5. データの確認と基本操作(head, info, describe など)¶
データ分析では、データセットの内容を把握することが最初のステップです。pandas ライブラリを用いることで、データの確認と基本的な操作が容易になります。この教材では、pandas を利用してデータを確認し、基本操作を行う方法を学びます。
5.1 head メソッドを使ったデータ確認¶
head()
メソッドは、データフレームの最初の数行を表示させるために使用します。デフォルトでは、最初の 5 行が表示されます。
これは、データの概要を確認し、どのような情報が含まれているかを把握するのに役立ちます。
import pandas as pd
# サンプルデータの作成
data = {
'名前': ['Alice', 'Bob', 'Charlie', 'David', 'Eva'],
'年齢': [23, 30, 22, 40, 35],
'職業': ['エンジニア', '医師', '学生', '弁護士', '教師']
}
df = pd.DataFrame(data)
# データの確認
print(df.head())
5.2 info メソッドを使ったデータ構造の確認¶
info()
メソッドは、データフレームに関する基本情報を表示します。データ型や欠損値の有無などを確認することができます。
このメソッドを使うと、各カラムのデータ型、非ヌルの値の数など、データフレーム全体の構造を理解するのに便利です。
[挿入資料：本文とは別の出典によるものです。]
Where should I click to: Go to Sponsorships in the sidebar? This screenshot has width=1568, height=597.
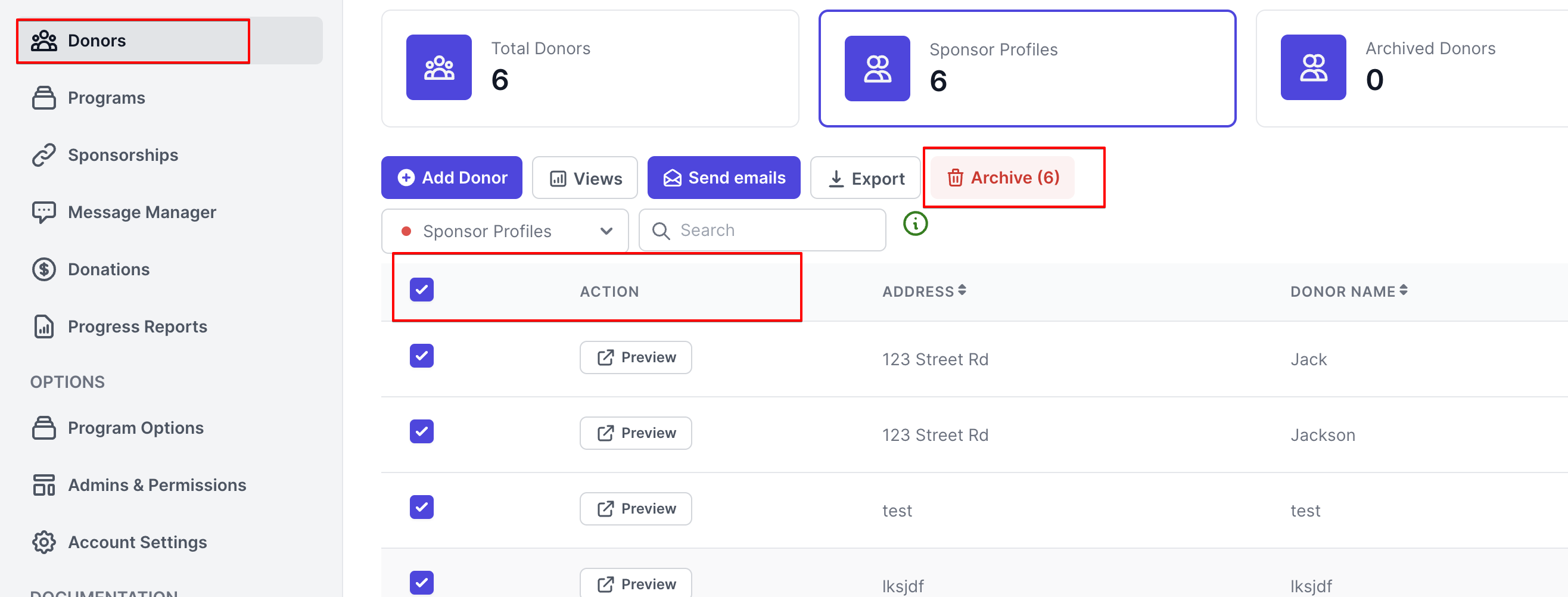click(122, 155)
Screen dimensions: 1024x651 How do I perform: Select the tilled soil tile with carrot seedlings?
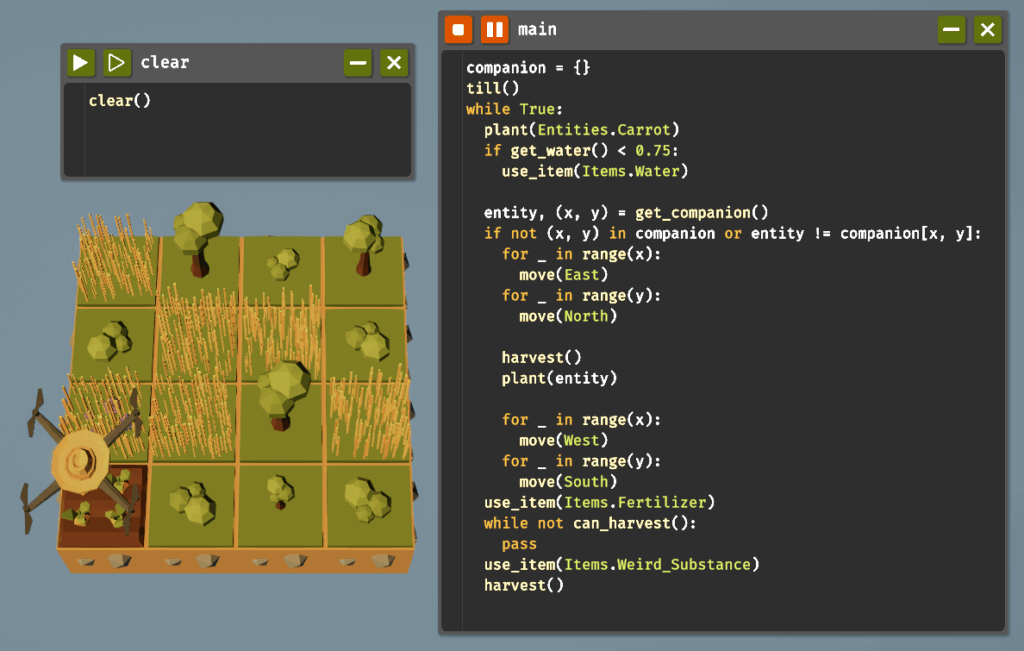click(103, 505)
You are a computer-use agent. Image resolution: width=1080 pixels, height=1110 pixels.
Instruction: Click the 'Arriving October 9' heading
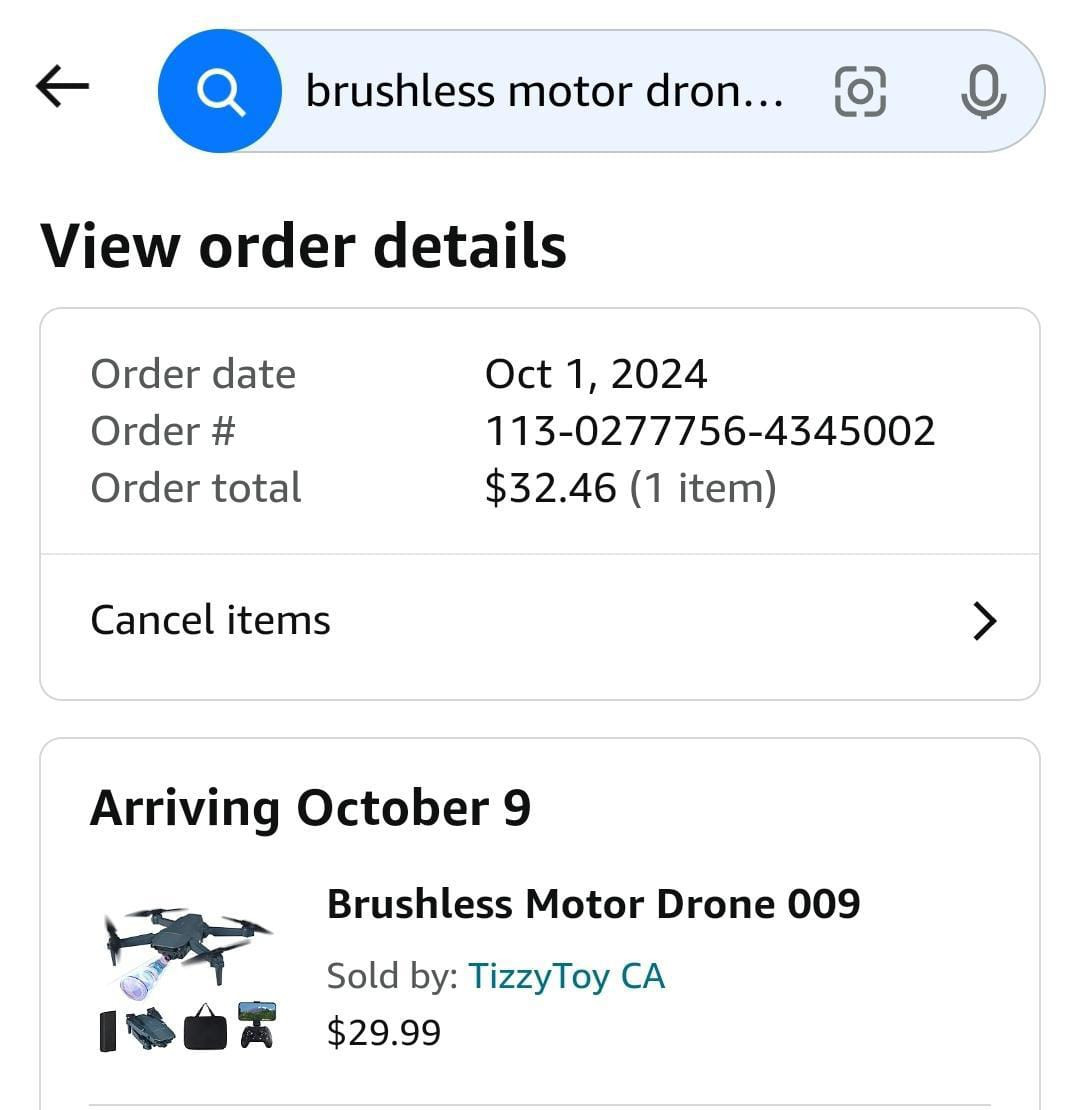(310, 808)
5.3 describe メソッドを使った基本的な統計量の確認¶
describe()
メソッドは、数値データに関する基本的な統計量を表示します。平均値、標準偏差、最小値、最大値、四分位数(25%、50%、75%)などの情報を得ることができます。
この方法は、特に数値データを含むデータセットで、データの分布や傾向を理解するときに重要です。
5.4 まとめ¶
これらの基本メソッドを活用することで、pandas を用いてデータセットの構造や内容を簡単に把握することができます。データ分析の初期段階でこれらのメソッドを適切に使うことにより、次の分析手順を効率よく進められるようになります。ぜひ実際にコードを動かして、データを確認してみてくださいね。